3.4. A multi-label classification model predicting cell type and diagnosis
To predict the cell type and diagnosis of a given nucleus at the same time, we applied PLS to construct a multi-label predictive model (Materials and Methods). We split the whole gene expression data to training set and test set. For the diagnosis label, we extracted the predictive probability of training set and applied ROC analysis to obtain the optimal cutoff for determining the predictive diagnosis of each nucleus in training and test sets. For the cell type labels, the predictive cell type of each nucleus was set as the cell type whose predictive probability is the largest. The Hamming loss of the multi-label predictive model is 0.02, and the accuracy achieves 72.8% with 92.7% accuracy for cell type labels and 78.5% accuracy for diagnosis label. Then we examined the predictive performance of the model in each cell type. For each cell type, Fig. 4 illustrates the proportion of the number of nuclei predicted as each cell type to the total number of nuclei, the proportion of correct and incorrect predictions for the label of diagnosis, the proportion of correct predictions for all labels in the test set. It can be seen that for most cell types, the predictive cell types are correct, except for AST-FB and Neu-mat.

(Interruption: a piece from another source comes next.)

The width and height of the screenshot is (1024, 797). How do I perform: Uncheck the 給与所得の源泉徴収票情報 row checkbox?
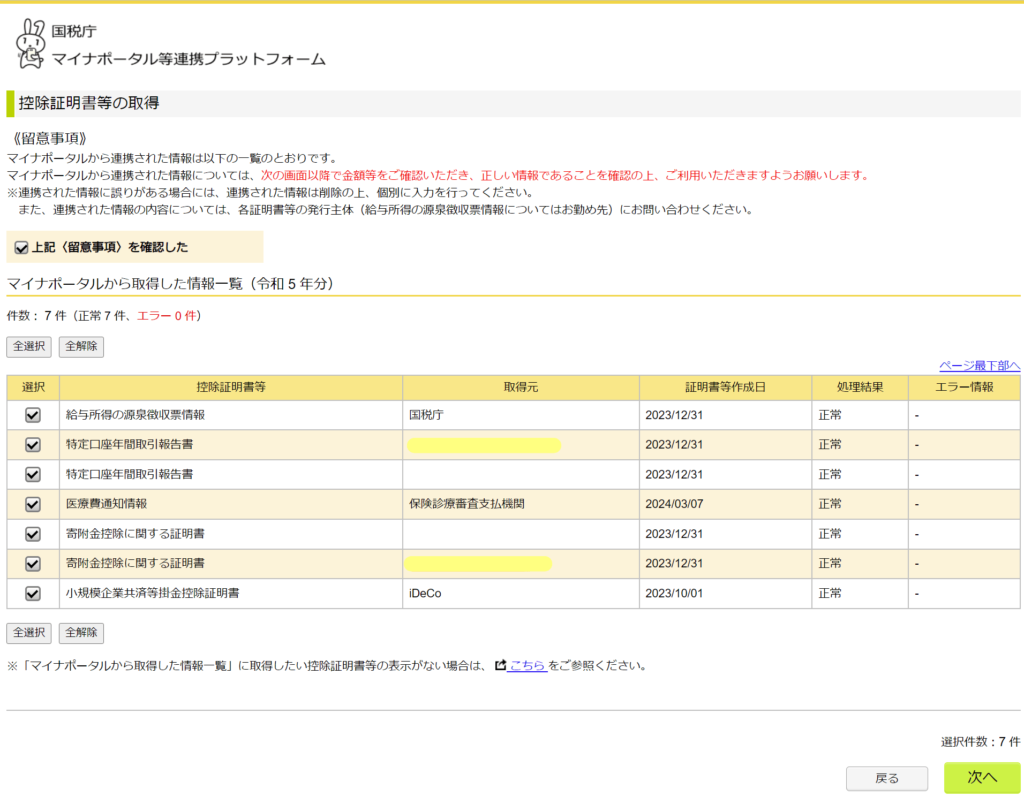[x=33, y=415]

Because AST-FB and AST-PP are cell clusters of astrocytes and they may have similar gene expression patterns, a part of nuclei from AST-FB is predicted as AST-PP. As to Neu-mat, more than 40% nuclei were predicted as L2/3, which may indicate the gene expression patterns between Neu-mat and L2/3 are similar. For most cell types, the predictive accuracy of diagnosis label is larger than 70%, and the top highest accuracy values appear in L2/3, L5/6-CC, IN-SV2C, L4 and AST-PP, showing these cell types may be more vulnerable in ASD.